Metamifop-induced human breast cancer cells proliferation: Revealing a proliferation mechanism distinct from 17β-estradiol.

The potential endocrine-disrupting effects of AOPP herbicides have garnered increasing attention, yet the mechanisms and extent of metamifop endocrine disruption in humans remain unclear. This study aims to investigate the effects of metamifop herbicide on the proliferation effects of human breast cancer cells (MCF-7) and to explore its molecular mechanisms underlying such effects. For this, MCF-7 cells were exposed to metamifop (10-10 M) and 17β-estradiol (E2, 1 nmol/L) for 24-72 h. CCK-8 assay indicate that metamifop significantly increased cell proliferation rates in the low-dose treatment group, similar to E2. The 5-ethynyl-2-deoxyuridine (EdU) assay further confirmed that MCF-7 cells treated with metamifop exhibited a proliferation phase proportion of 26.42%, while the E2-treated group reached 22.51%, indicating its pro-proliferative effect. Additionally, cell cycle analysis revealed that both E2 and metamifop treatment significantly encourage cell proliferation by faster the transition from G1 to S phase. Notably, these results collectively indicate that, similar to E2, metamifop significantly enhances the viability and proliferation of MCF-7 cells.
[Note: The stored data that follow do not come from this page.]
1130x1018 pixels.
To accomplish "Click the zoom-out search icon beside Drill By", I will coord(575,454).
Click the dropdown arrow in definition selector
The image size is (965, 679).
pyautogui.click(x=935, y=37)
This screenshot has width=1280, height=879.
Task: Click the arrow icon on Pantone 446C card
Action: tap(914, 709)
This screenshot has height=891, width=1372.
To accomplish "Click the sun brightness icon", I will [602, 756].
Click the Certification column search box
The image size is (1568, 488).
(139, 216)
Further investigation into the potential mechanisms, transcriptomic analysis and dual luciferase reporter assays indicated that metamifop did not activate ER-mediated transcriptional activity, distinct from E2. Finally, metamifop was validated that may influence MCF-7 cell proliferation by regulating key genes in the estrogen signaling pathway and the relative proteins expression. Conclusion, this study suggested that the estrogen-like endocrine-disrupting response induced by metamifop, potentially mediated via non-classical estrogen signaling pathways (e.g., GPER1-KMT2D axis), rather than direct ERα activation. These findings provide scientific evidence for assessing metamifop endocrine-disrupting effects and environmental risks.